_Information supplied_
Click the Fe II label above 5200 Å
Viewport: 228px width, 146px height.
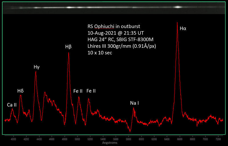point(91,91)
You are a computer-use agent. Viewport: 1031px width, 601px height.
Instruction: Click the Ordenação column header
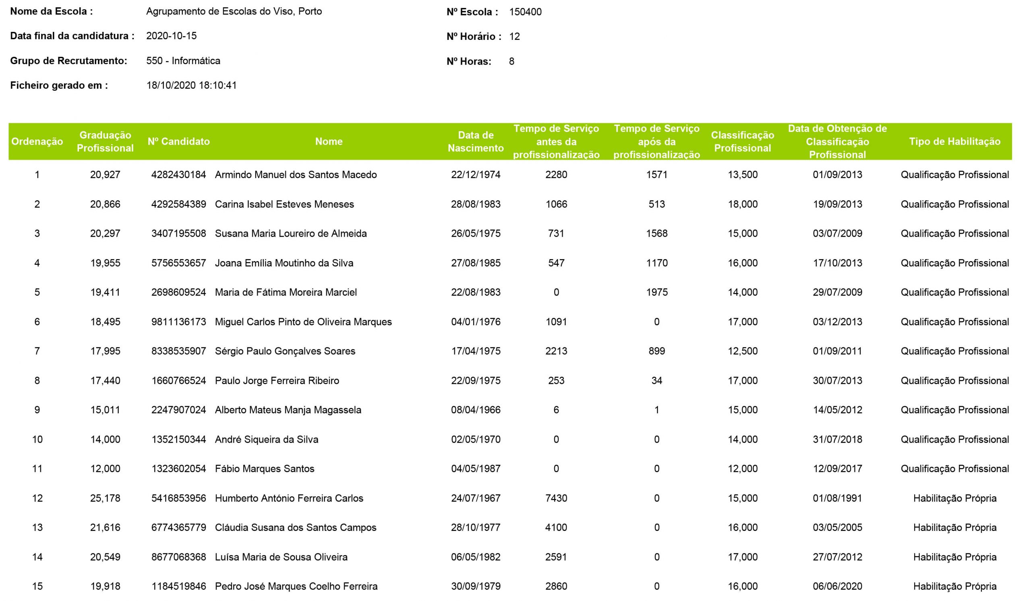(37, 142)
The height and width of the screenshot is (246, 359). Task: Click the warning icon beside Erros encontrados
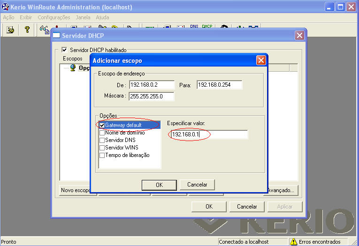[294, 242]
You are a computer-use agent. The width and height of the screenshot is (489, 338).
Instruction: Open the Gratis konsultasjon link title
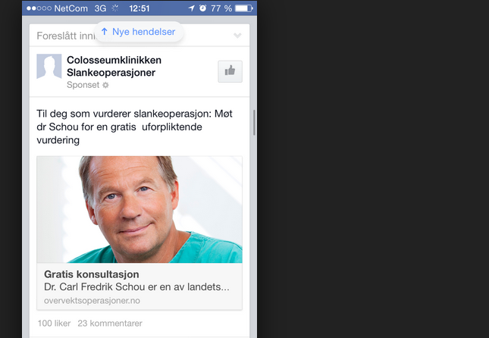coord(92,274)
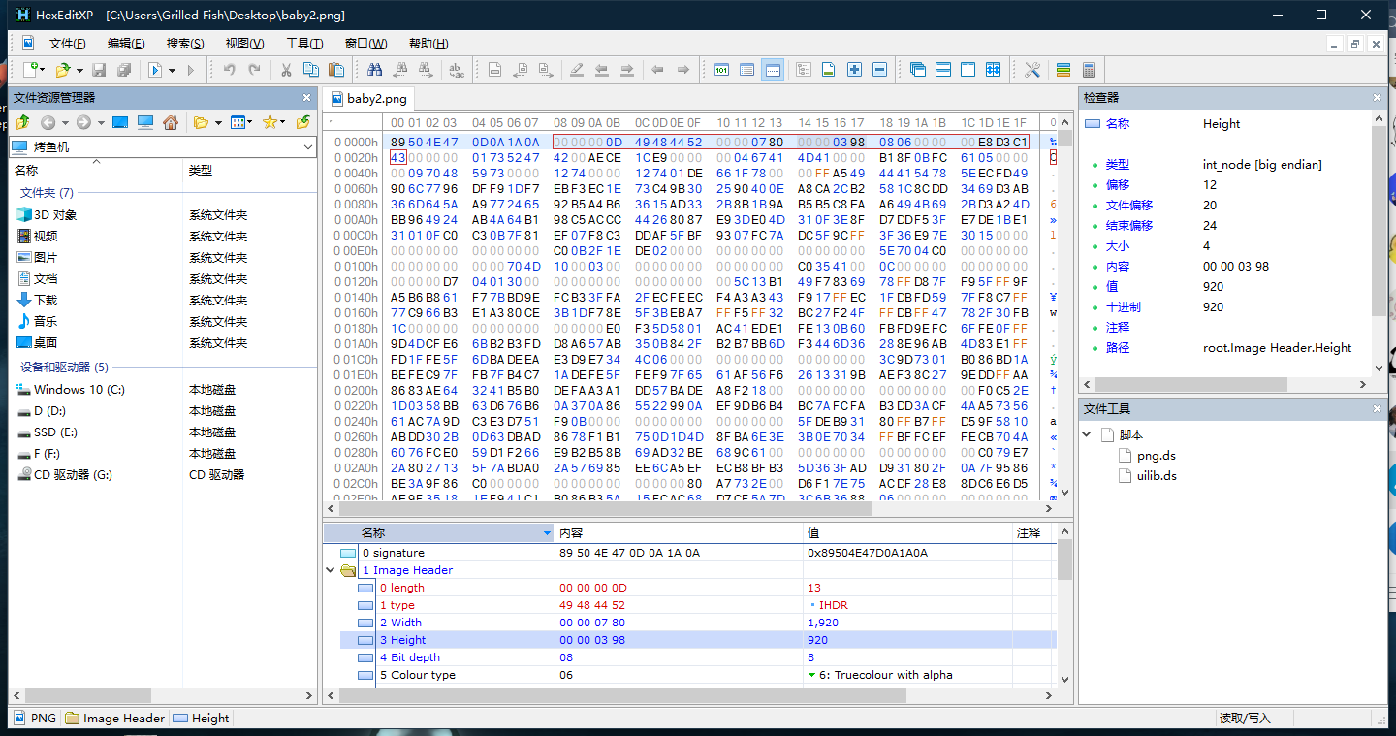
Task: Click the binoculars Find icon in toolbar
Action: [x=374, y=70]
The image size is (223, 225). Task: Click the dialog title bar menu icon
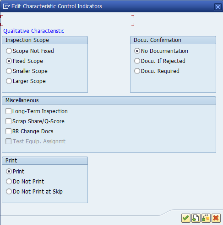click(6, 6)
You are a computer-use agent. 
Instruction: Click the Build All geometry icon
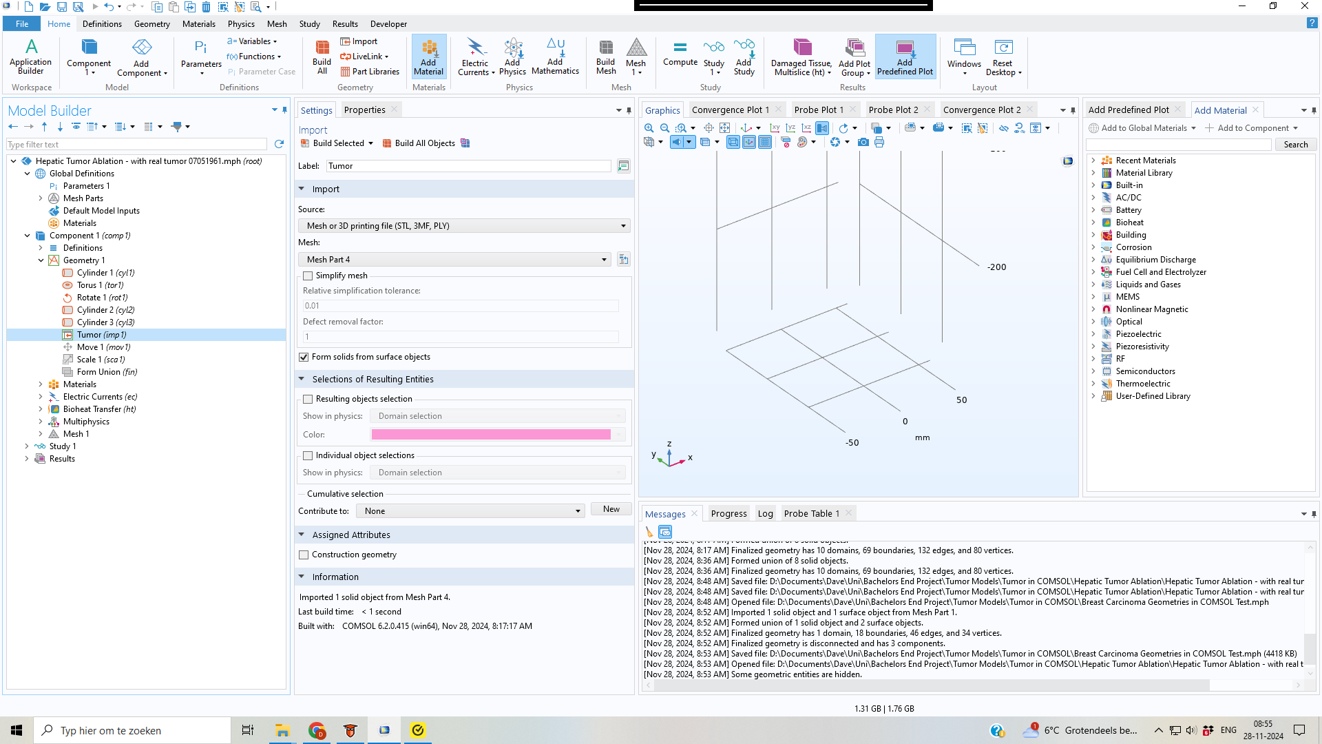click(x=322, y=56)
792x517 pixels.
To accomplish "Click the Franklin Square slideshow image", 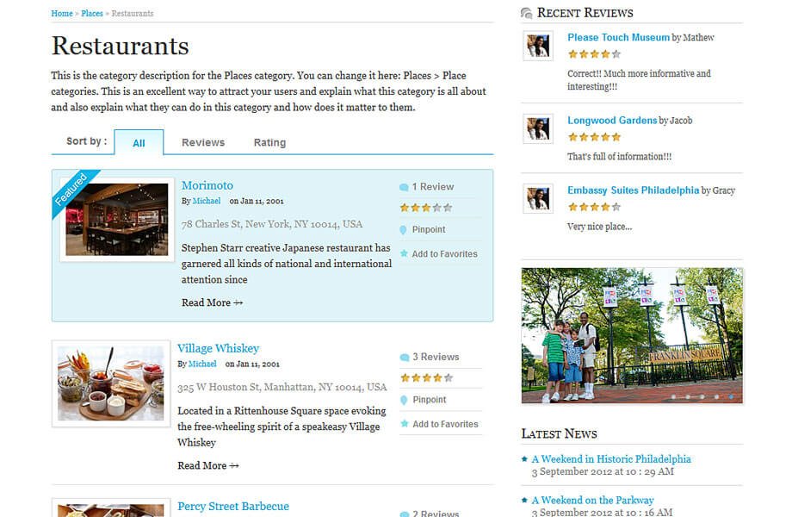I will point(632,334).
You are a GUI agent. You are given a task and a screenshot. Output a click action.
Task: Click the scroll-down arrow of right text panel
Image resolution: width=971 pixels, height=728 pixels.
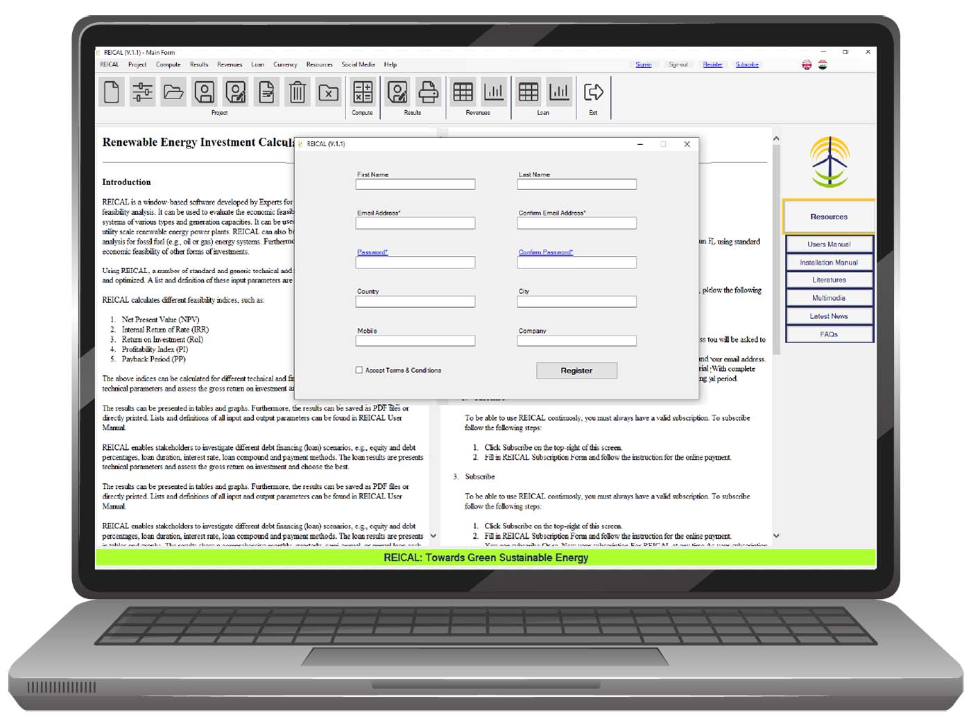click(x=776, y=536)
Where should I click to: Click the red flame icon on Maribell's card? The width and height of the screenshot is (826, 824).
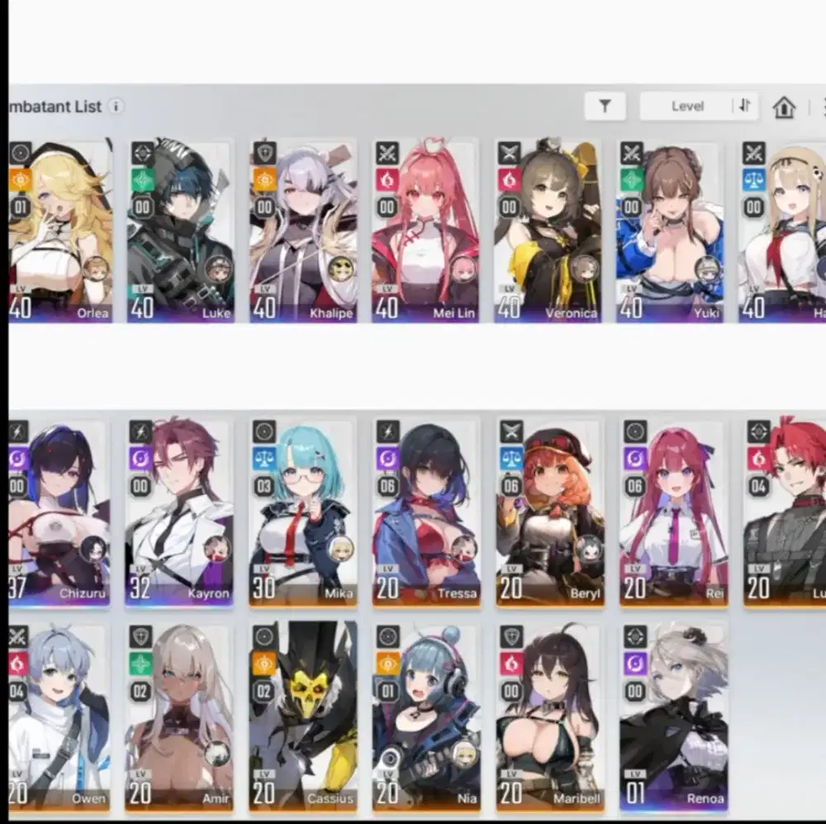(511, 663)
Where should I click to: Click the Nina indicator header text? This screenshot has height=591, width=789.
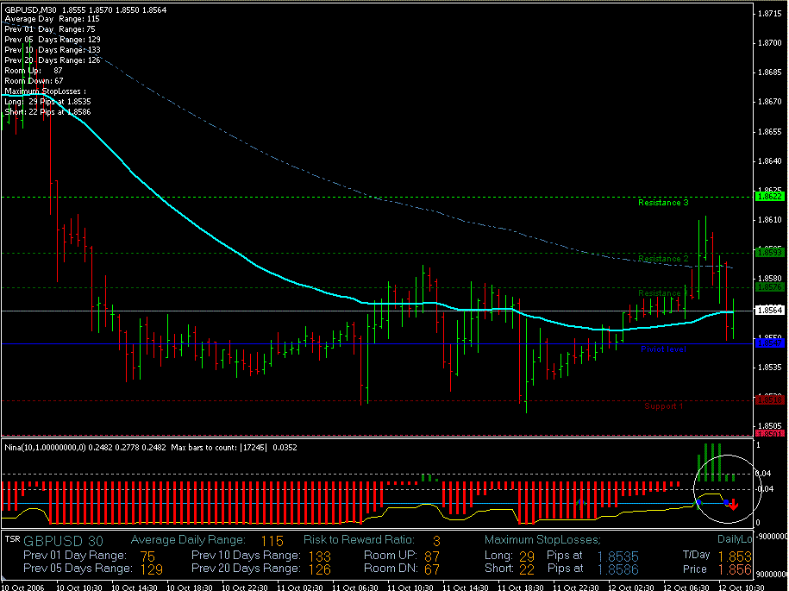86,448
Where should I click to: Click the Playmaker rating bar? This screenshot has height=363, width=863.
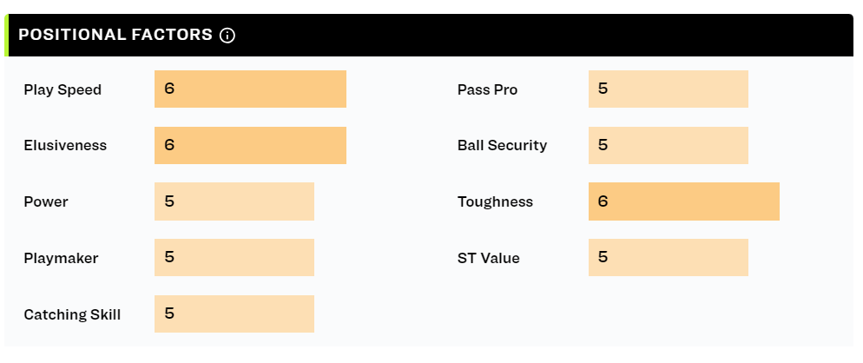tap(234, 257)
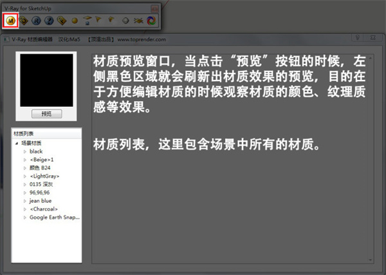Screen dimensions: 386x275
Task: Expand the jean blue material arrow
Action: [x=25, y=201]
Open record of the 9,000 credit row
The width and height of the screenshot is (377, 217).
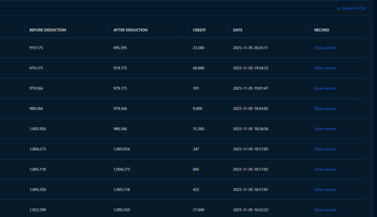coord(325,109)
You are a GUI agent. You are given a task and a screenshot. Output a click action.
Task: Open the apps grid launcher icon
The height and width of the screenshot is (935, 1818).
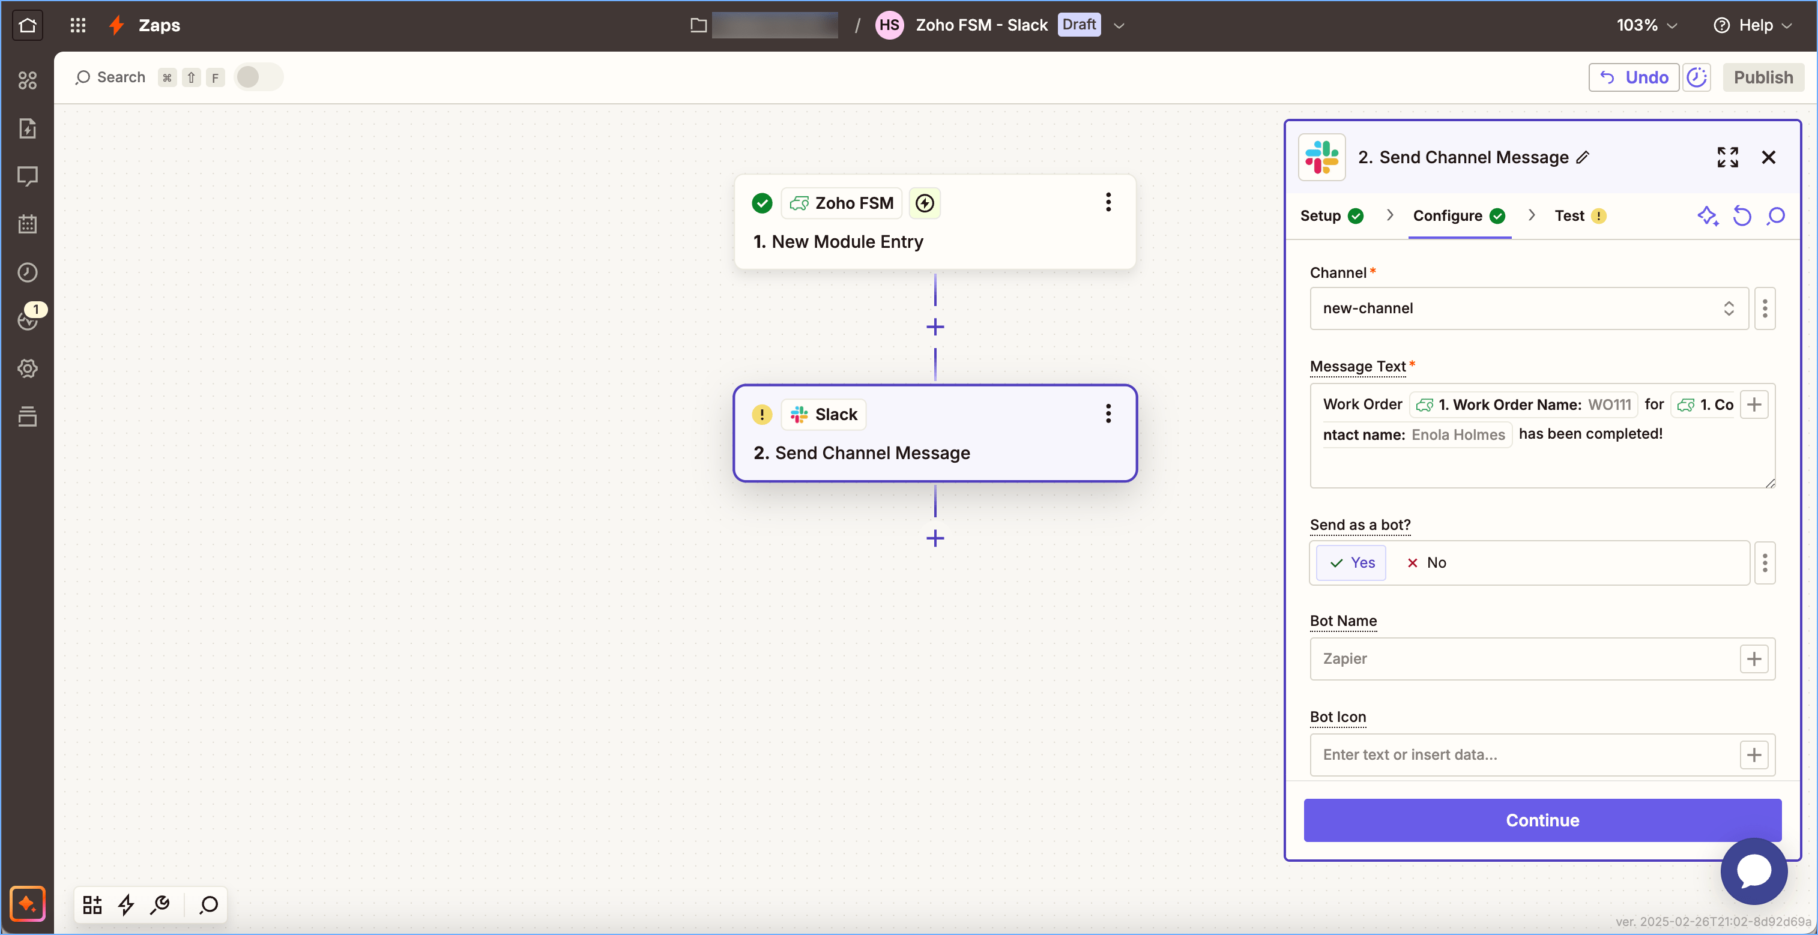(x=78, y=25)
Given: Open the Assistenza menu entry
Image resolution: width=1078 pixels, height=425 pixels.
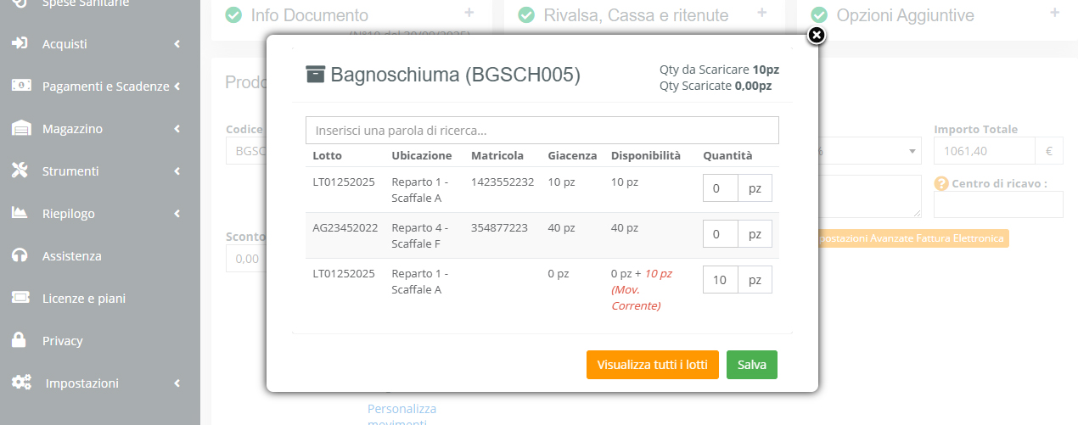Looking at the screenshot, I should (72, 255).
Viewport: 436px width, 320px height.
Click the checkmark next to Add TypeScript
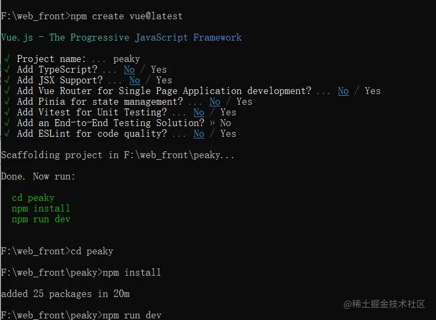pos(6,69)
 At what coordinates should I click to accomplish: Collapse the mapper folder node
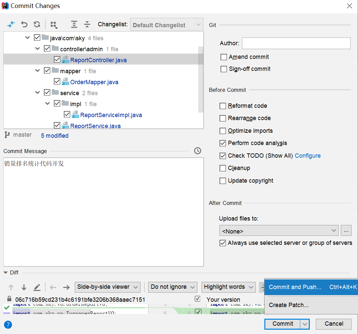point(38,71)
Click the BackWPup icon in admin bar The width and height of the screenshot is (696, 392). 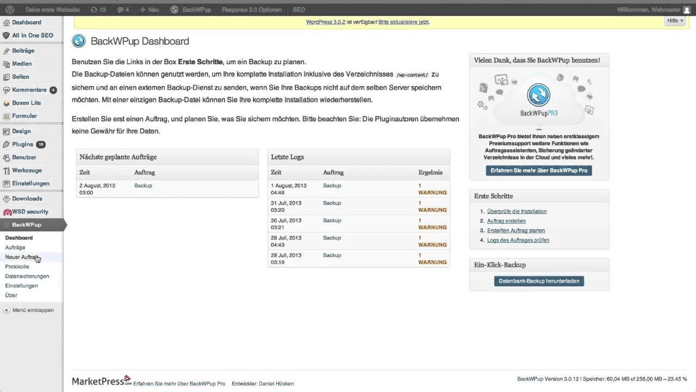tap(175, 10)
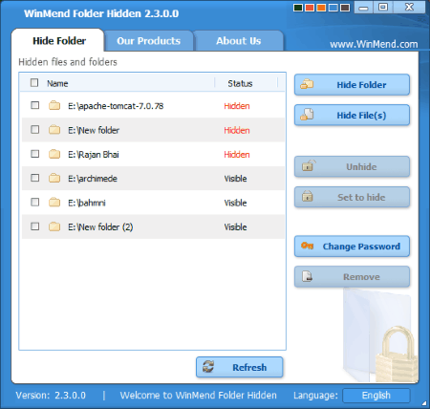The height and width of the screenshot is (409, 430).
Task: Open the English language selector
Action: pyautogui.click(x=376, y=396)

_Goal_
Reproduce verbatim the stretch of lines from the one containing "Given: Open the Assistenza menu entry" through the one containing "point(38,71)". Leave the pictures out.

_The result_
Given: Open the Assistenza menu entry
Image resolution: width=1078 pixels, height=425 pixels.
Looking at the screenshot, I should (72, 255).
Viewport: 436px width, 320px height.
Click the checkmark next to Add TypeScript
pos(6,69)
 At what coordinates should I click to accomplish: Collapse the mapper folder node
point(38,71)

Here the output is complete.